La technologie de la société française a déjà été adoptée par une centaine de clients : 60% des grands groupes du CAC 40, dont Sanofi, LVMH, L’Oréal, Total, Danone, Axa et Air Liquide, mais aussi des géants allemands, comme Deutsche Bank, et des grands groupes américains et japonais. Si la pépite ne communique pas ses chiffres, son chiffre d’affaires, en hausse annuelle de 100% en moyenne, serait désormais compris entre 10 et 20 millions d’euros. Elle compte passer de 122 salariés aujourd’hui à 160 à la fin de l’année, et 300 à 400 dans deux ans. « Notre technologie nous ouvre les portes d’un marché mondial, nous avons les moyens d’être la première licorne française du secteur », assure Erwan Keraudy. Une ambition partagée par Tehtris, autre pépite française du cyber, qui a levé 20 millions d’euros en novembre dernier.

Ancien du FBI

Outre l’Europe (Allemagne, Royaume-Uni, pays nordiques), le groupe veut notamment se développer aux Etats-Unis, le plus gros marché mondial du cyber. « Les Etats-Unis, c’est douze fois le marché français, explique Erwan Keraudy, installé à New York depuis fin 2018. Nous restons un groupe français par la technologie, qui est en France et y restera. Mais on ne peut pas se contenter du marché français, qui ne serait pas suffisant pour nous faire vivre. » Pour sa conquête de l’Amérique, CybelAngel s’est offert un soutien de poids en recrutant en 2019 Todd Carroll, un ancien du FBI spécialiste des sujets cyber.

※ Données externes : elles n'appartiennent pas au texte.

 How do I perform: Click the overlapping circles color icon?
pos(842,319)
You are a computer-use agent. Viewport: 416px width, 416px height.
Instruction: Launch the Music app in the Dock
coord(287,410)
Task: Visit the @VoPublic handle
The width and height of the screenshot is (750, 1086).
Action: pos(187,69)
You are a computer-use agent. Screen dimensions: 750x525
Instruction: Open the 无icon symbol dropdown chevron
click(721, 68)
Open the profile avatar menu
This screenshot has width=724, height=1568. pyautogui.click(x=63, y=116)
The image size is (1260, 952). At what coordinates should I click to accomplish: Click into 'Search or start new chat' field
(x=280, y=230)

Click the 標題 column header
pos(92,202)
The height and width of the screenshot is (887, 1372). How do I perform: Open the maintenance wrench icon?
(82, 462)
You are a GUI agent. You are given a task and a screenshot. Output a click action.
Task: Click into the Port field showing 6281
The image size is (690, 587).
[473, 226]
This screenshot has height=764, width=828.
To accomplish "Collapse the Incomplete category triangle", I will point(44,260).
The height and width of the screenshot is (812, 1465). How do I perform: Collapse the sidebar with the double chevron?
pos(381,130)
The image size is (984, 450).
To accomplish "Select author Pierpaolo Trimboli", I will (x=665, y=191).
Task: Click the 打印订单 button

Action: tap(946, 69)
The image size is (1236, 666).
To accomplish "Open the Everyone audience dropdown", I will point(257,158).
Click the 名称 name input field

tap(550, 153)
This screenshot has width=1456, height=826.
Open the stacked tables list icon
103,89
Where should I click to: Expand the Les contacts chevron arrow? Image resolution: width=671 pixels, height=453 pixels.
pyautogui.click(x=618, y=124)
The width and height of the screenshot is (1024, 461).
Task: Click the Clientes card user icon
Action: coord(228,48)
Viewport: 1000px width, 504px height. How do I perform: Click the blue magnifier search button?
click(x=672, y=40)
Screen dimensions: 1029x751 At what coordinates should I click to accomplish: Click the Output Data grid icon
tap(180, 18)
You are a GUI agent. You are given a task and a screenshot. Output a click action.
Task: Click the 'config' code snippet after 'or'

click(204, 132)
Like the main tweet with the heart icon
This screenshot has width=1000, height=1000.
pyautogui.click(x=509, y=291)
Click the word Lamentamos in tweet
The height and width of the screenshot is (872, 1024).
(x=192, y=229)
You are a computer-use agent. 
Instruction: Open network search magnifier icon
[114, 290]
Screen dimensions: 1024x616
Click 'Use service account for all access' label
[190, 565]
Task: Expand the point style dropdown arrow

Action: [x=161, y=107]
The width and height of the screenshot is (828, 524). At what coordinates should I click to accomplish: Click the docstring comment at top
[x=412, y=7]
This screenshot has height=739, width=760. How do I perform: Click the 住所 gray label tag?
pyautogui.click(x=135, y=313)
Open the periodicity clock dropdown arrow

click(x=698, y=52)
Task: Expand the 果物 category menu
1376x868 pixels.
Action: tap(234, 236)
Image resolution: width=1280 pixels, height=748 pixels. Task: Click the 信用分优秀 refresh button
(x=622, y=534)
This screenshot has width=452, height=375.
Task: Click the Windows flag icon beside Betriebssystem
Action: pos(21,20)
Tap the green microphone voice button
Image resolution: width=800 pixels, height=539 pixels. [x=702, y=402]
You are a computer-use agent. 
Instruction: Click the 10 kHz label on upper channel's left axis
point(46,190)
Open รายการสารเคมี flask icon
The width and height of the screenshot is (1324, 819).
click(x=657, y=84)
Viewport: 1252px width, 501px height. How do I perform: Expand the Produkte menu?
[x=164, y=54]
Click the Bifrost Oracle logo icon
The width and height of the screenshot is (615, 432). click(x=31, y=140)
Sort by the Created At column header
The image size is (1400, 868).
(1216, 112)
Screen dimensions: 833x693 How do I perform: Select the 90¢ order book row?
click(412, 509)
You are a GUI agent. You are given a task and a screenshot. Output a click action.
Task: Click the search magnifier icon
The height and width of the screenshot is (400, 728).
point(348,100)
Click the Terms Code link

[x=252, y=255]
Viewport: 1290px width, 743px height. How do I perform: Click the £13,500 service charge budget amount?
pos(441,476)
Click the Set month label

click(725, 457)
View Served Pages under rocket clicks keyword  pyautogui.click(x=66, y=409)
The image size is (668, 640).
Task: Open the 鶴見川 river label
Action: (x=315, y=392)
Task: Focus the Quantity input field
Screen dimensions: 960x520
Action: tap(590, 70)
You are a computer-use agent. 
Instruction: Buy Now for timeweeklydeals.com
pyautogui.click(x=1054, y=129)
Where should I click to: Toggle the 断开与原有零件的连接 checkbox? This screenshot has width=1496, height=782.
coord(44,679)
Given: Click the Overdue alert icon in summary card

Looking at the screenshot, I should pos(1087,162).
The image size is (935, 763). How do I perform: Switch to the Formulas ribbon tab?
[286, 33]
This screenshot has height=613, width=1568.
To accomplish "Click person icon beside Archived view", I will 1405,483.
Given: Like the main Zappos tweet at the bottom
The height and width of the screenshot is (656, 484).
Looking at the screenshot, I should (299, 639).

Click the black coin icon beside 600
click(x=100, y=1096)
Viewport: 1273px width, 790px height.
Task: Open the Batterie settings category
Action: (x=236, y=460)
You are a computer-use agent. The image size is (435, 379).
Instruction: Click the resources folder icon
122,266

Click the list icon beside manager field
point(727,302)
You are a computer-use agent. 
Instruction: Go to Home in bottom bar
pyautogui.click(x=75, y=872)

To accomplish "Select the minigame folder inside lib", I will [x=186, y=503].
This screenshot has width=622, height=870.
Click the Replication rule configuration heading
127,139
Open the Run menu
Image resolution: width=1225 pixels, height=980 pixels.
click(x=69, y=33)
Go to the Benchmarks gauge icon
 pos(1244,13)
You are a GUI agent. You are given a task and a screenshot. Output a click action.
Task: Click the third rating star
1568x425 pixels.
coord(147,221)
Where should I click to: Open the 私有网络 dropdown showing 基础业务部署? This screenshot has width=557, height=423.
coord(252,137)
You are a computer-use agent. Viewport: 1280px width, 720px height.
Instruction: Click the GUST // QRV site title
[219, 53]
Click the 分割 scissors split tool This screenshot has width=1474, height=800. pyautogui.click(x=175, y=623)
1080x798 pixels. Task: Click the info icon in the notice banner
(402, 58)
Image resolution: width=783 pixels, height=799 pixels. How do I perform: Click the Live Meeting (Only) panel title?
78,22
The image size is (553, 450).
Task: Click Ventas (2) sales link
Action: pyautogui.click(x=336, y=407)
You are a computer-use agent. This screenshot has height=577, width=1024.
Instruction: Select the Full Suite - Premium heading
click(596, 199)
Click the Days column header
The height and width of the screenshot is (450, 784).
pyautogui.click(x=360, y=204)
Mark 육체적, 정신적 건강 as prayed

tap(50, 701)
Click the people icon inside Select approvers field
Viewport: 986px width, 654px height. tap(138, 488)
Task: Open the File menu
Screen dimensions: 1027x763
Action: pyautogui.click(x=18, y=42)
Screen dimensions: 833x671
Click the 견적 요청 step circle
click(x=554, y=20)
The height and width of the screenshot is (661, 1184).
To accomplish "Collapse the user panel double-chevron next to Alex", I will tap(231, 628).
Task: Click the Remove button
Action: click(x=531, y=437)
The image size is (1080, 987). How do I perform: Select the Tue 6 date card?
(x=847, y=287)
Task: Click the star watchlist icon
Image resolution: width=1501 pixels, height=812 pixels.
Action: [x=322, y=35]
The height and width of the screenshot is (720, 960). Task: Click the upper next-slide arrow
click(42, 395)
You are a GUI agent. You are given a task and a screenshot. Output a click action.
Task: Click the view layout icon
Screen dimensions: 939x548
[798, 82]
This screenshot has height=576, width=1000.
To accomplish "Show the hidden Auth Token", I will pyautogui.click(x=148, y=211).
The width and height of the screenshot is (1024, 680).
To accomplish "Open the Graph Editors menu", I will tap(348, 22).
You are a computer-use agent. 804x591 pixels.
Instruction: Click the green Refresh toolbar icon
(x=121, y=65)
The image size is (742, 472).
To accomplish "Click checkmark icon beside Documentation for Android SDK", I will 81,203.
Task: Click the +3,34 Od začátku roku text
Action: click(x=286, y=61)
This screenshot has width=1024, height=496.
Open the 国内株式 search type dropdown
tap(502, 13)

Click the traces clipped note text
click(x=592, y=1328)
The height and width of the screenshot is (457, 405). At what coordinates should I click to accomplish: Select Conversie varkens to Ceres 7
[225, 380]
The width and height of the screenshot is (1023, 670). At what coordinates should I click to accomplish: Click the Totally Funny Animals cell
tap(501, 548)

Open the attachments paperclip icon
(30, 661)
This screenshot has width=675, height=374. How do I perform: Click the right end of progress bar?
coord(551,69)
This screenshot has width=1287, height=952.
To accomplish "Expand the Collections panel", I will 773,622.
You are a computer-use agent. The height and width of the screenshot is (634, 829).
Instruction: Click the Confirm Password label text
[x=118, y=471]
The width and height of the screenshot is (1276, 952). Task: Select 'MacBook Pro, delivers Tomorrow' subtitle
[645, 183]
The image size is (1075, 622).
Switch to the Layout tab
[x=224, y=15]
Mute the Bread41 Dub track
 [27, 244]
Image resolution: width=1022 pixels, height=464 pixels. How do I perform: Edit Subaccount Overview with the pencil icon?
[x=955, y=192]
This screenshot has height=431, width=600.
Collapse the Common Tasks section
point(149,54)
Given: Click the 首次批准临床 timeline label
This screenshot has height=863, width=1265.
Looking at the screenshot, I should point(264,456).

Trop américain, CyberAngel ? Ce n’est pas l’avis de l’ANSSI (Agence nationale de sécurité des systèmes d’information), le gendarme français du cyber, qui considère la start-up comme un pilier de l’écosystème cyber français. « L’ANSSI suit attentivement le développement de CybelAngel depuis sa création, assure ainsi Guillaume Poupard, DG de l’agence, cité dans le communiqué. Ses solutions innovantes apportent des briques de grand intérêt pour la construction de stratégies efficaces et pragmatiques de sécurisation des systèmes numériques, en France comme ailleurs dans le monde. »

Le groupe, qui a déjà levé plus de 50 millions d’euros depuis sa création, n’exclut pas une introduction en Bourse ces prochaines années pour poursuivre son développement. « J’aimerais être coté au Nasdaq, mais rester une entreprise française », assurait Erwan Keraudy à Challenges en 2018.